That… the PGA Tour’s legacy of prim image-maintenance is blunting its product. Tour brass have a low bar when it comes to conduct unbecoming and for months wanted the DeChambeau-Koepka feud to die. In the end, all that was required to kill it was commercialism, just enough for golf fans to suspect (wrongly) that the entire spat was stage-managed. But why did the showdown have to be someone else’s commercial boon? In 2021, eight Tour stops had both DeChambeau and Koepka in the field. Sponsors that have shown the Tour years of loyalty—AT&T or Travelers, say—could have enjoyed the exposure of pairing the bros. The Tour ensured that did not happen. Too many executives in Ponte Vedra will see this as a dodged bullet and not as a missed opportunity.

I don't actually think that the Tour should have paired them, but when does Eamon get to the part that's good for the Ponte Vedra suits?

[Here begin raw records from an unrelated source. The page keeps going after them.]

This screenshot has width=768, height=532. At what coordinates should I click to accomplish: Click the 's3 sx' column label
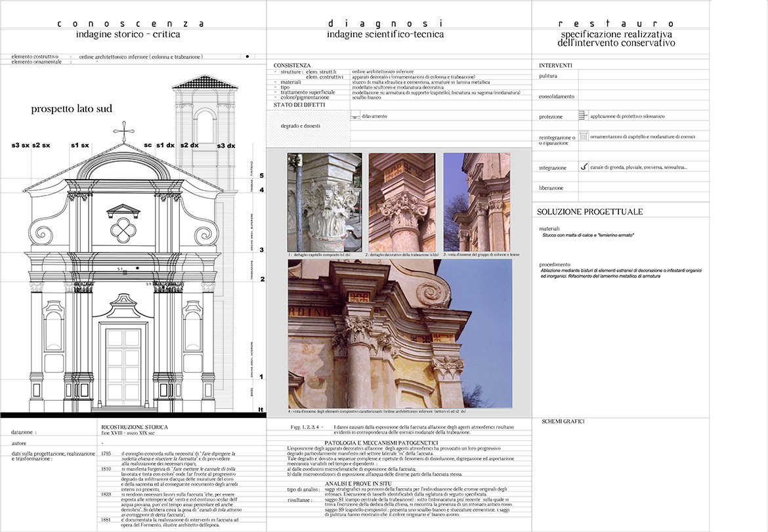tap(20, 145)
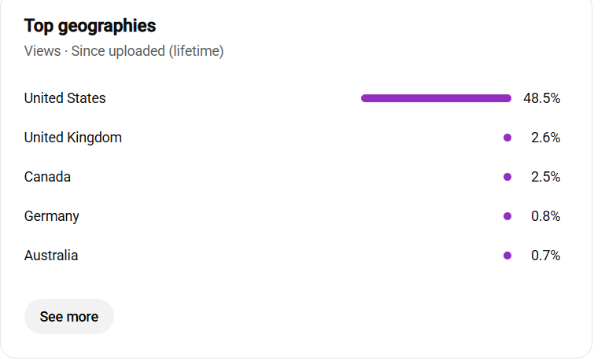594x364 pixels.
Task: Select the Germany row label
Action: pyautogui.click(x=51, y=217)
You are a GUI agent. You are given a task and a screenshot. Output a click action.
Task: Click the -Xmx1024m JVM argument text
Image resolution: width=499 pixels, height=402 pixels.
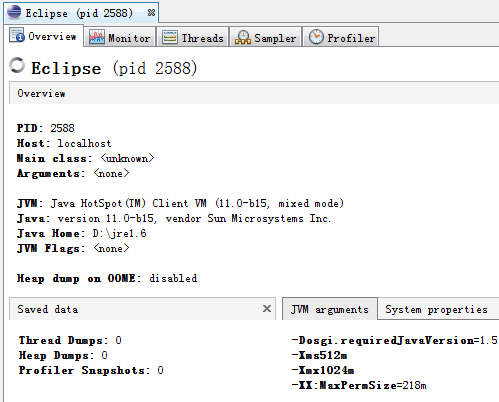click(323, 370)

That… the Tour was only comfortable embracing the feud when its most animated fan base had already moved on, convinced it was manufactured. A DeChambeau-Koepka pairing would have been destined to lack conflict since most rounds on Tour are five hours of silence interrupted by occasional smalltalk about football, fishing or creeping socialism. And that’s only if the players like each other. Yet the Tour chose to let the feud fester rather than risk energizing a boorish spectator element for two days. It hardly needs stating that this is not a fan-forward approach.

That… on a holiday weekend—particularly on a cold, blustery one in many parts of the country— there is an audience for televised golf, even if this one numbered more people hate-watching than usual. Millions of dollars were raised for charity, and the fact that nothing meaningful was at stake (save the egos of two prideful men) did not diminish my gratitude for the distraction, regardless of its ultimate entertainment merits.

That first 'graph seems to undermine his prior argument that they should have been paired, whereas the second seems only to argue that something is better than nothing.   But then what to make of this cheap shot coda:

And finally, that… if Mickelson really wants to deliver a golf spectacle on the Vegas Strip with guaranteed fireworks, one based on real grudges and boundless animosity, he should face Billy Walters.

That borders on funny, or it would if Eamon's golf media hadn't pulled down the blackout shades on Billy Walters.  But then we'd have to talk about Phil's unpaid gambling debts and insider trading and, do we want to harsh Phil's mellow?

Today In Chutzpah - I've no clue where to start on this continuing saga, but it's not often that Shack reverts to Yiddish, so why not drop in here?

Golf's burgeoning power struggle is set to detonate with the European Tour ready to refuse
requests from some of its top players to accept seven-figure appearance fees to play in Saudi Arabia next year.

The hardline stance will stun many big names who believed they would be released for the Saudi International after playing in the $5m (£3.7m) event since its inception in 2019 when it was part of the European Tour’s schedule.

Players even have multi-year contracts that were signed before the acrimonious split between the sheikhs and Wentworth HQ.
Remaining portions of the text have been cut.